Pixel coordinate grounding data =
============

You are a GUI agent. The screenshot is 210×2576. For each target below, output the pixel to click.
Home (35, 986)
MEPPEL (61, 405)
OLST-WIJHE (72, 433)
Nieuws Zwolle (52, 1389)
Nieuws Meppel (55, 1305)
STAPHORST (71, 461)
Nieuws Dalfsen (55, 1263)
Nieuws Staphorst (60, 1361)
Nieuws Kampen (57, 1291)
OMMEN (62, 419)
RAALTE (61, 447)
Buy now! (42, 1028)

============

Going through the entries, return every line holding the word "Nieuws".

Nieuws Zwolle (52, 1389)
Nieuws Meppel (55, 1305)
Nieuws Dalfsen (55, 1263)
Nieuws Staphorst (60, 1361)
Nieuws Kampen (57, 1291)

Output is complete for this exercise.